Dalla UIL lariana una lettera rivolta al Governo sulla condizione femminile nelle aziende

Trogu: “Conciliare vita privata e lavoro sempre più difficile, aiuto alle madri insufficiente”

 

“La questione delle pari opportunità nelle aziende metalmeccaniche del territorio rappresenta una sfida da non perdere”. Lo rimarca il segretario di UILM Lario, Gabriella Trogu, promuovendo l’appello della UIL lariana al Governo affinché si faccia di più sul tema della parità di genere.

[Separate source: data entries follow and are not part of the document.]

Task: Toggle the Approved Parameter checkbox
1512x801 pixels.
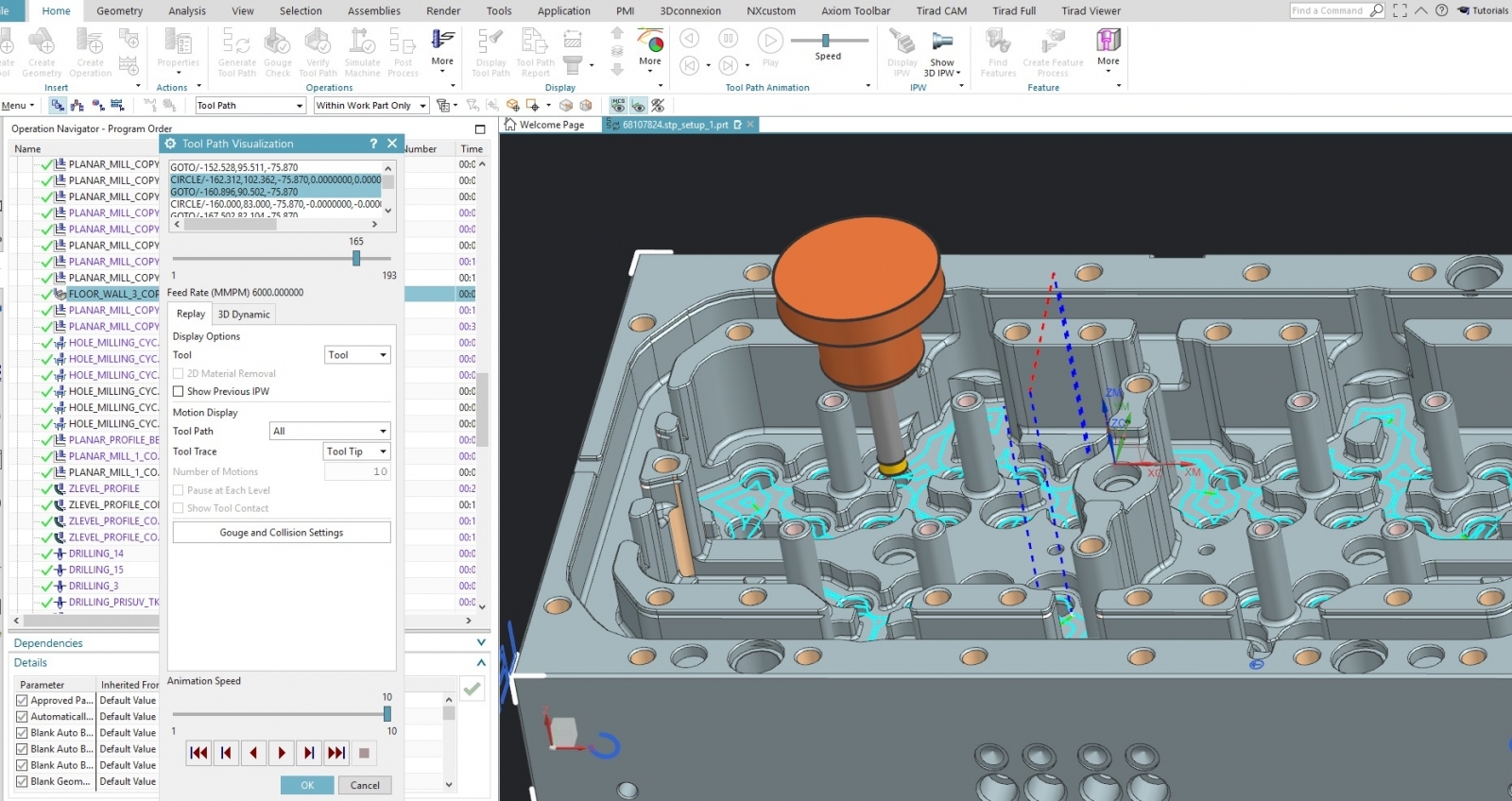Action: pyautogui.click(x=22, y=701)
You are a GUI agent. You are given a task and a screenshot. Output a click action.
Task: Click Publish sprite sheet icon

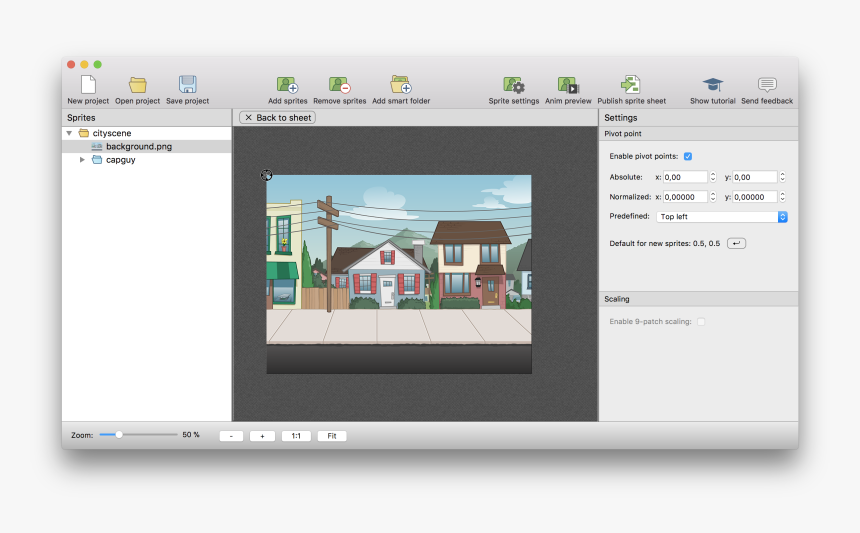pyautogui.click(x=631, y=85)
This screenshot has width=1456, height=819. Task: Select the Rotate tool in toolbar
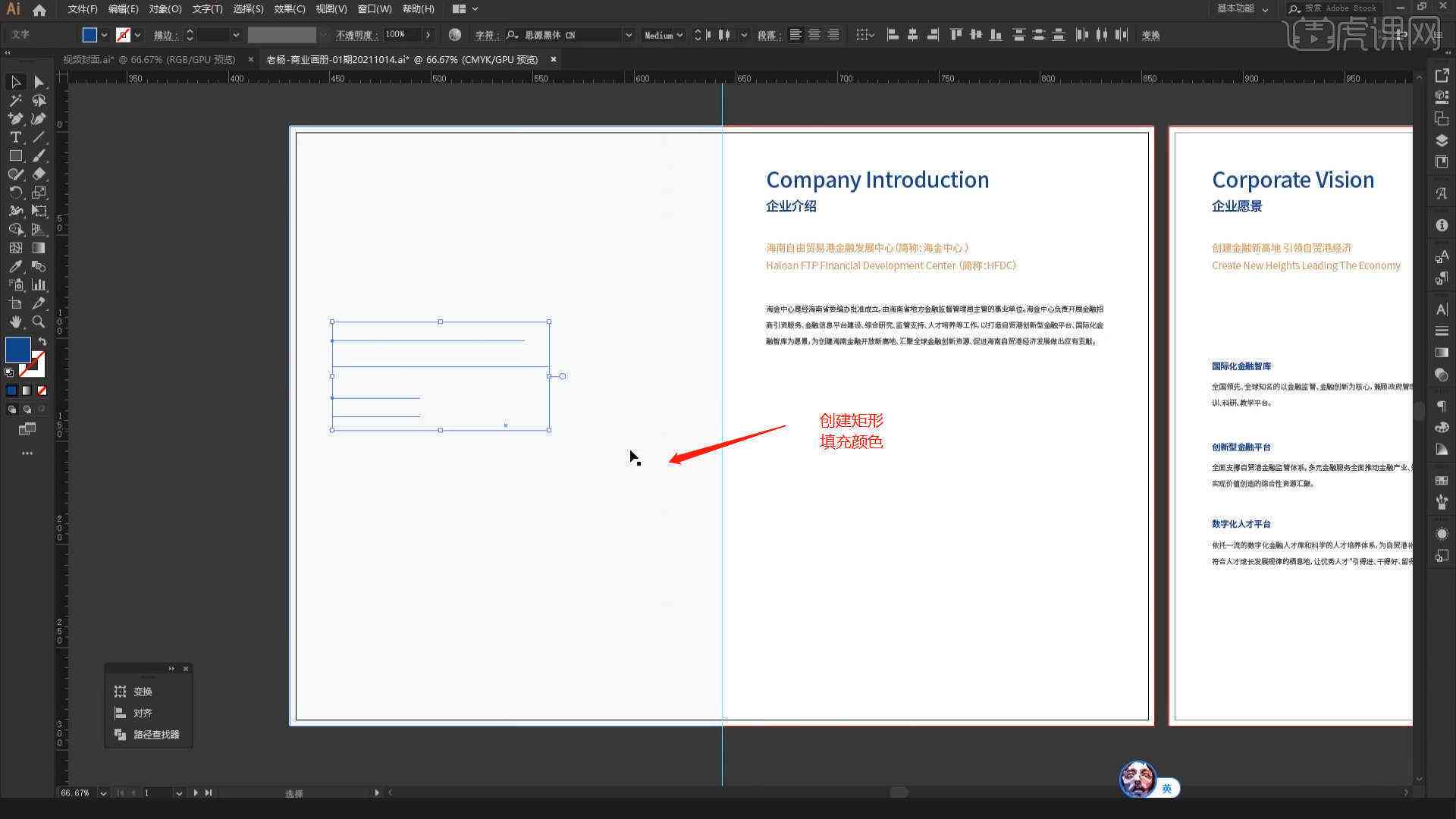tap(14, 192)
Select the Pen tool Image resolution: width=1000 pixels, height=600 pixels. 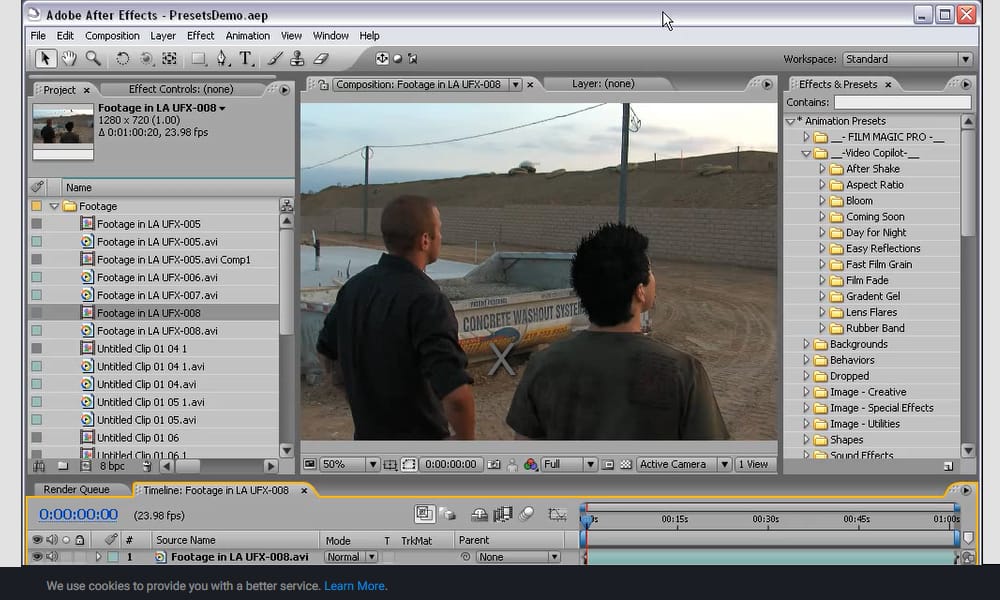tap(222, 59)
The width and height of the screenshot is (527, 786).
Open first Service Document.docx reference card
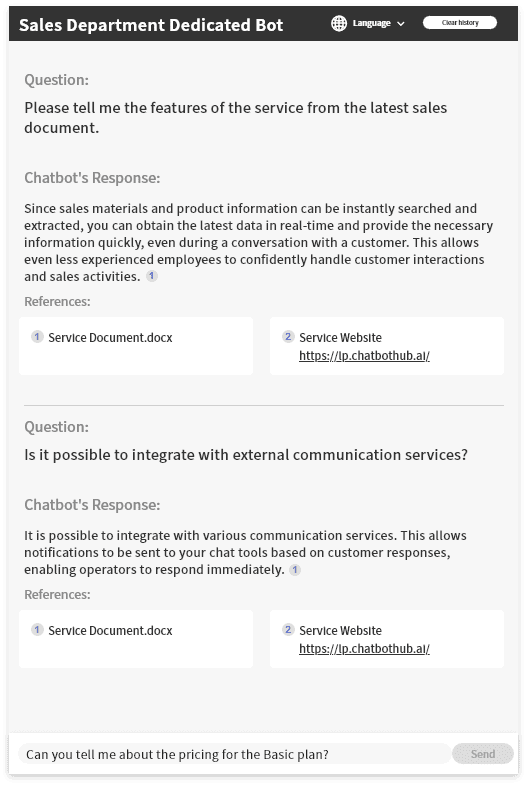136,346
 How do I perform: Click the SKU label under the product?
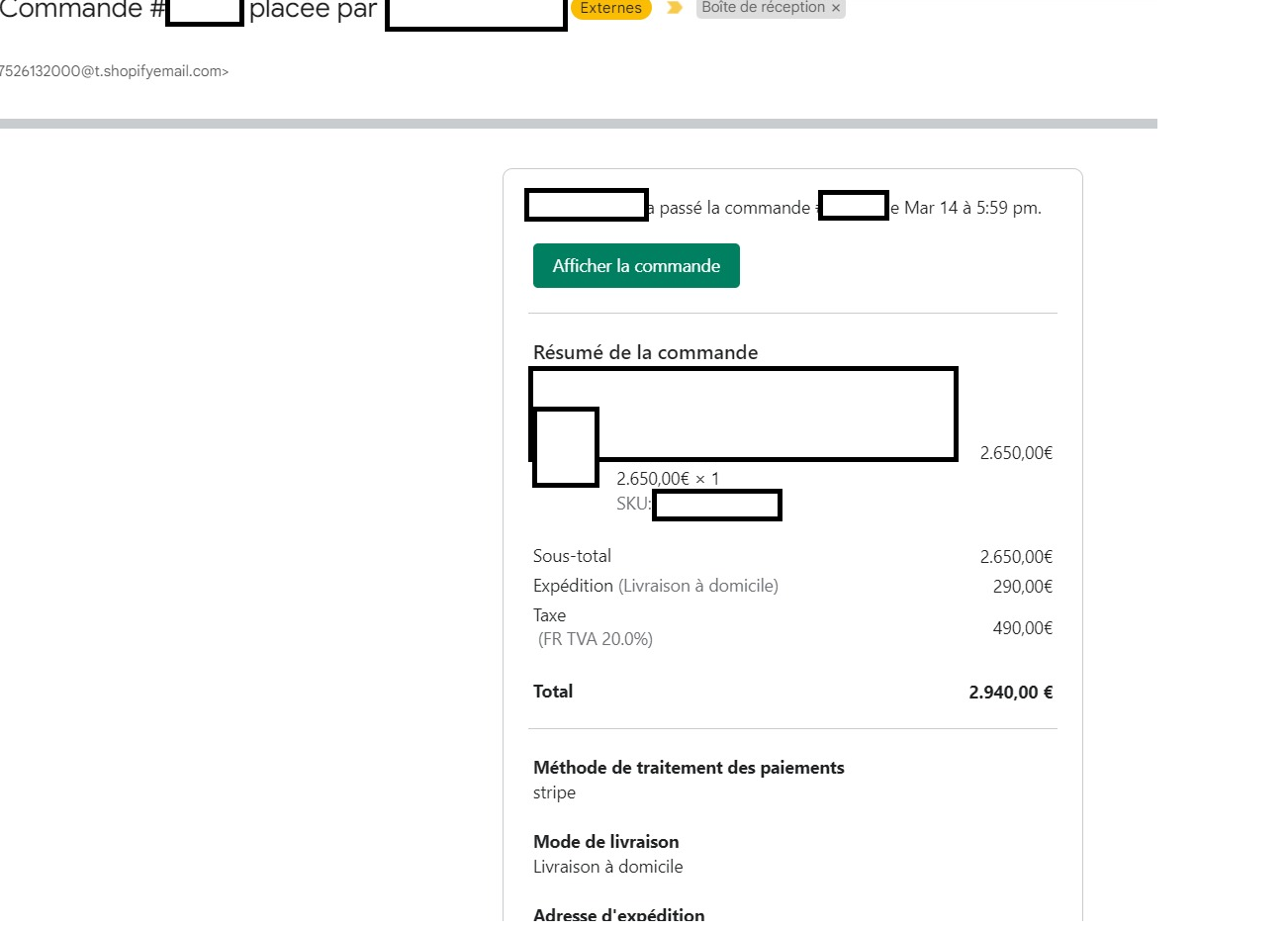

Una disuguaglianza rimarcata dai numeri dell’Inps aggiornati al 2022: nelle aziende private,  3.260  sono stati i contratti part time per gli uomini (6,68%) e 15.270 per le donne (41,9%), con relativi effetti sui redditi: 14714 euro per la retribuzione lorda delle operaie e 22.320 euro quella delle impiegate a fronte di una retribuzione di 25.837 degli operai e circa 40 mila euro per gli impiegati.

“La difficoltà di conciliare vita privata e professionale rappresenta un ostacolo per molte donne – spiega Trogu –  specialmente in un settore come quello metalmeccanico, dove i turni e gli orari possono essere particolarmente impegnativi” essendoci oltretutto un  “supporto insufficiente per le madri. Inoltre le donne sono ancora sotto rappresentate nei ruoli di leadership e nelle posizioni decisionali”.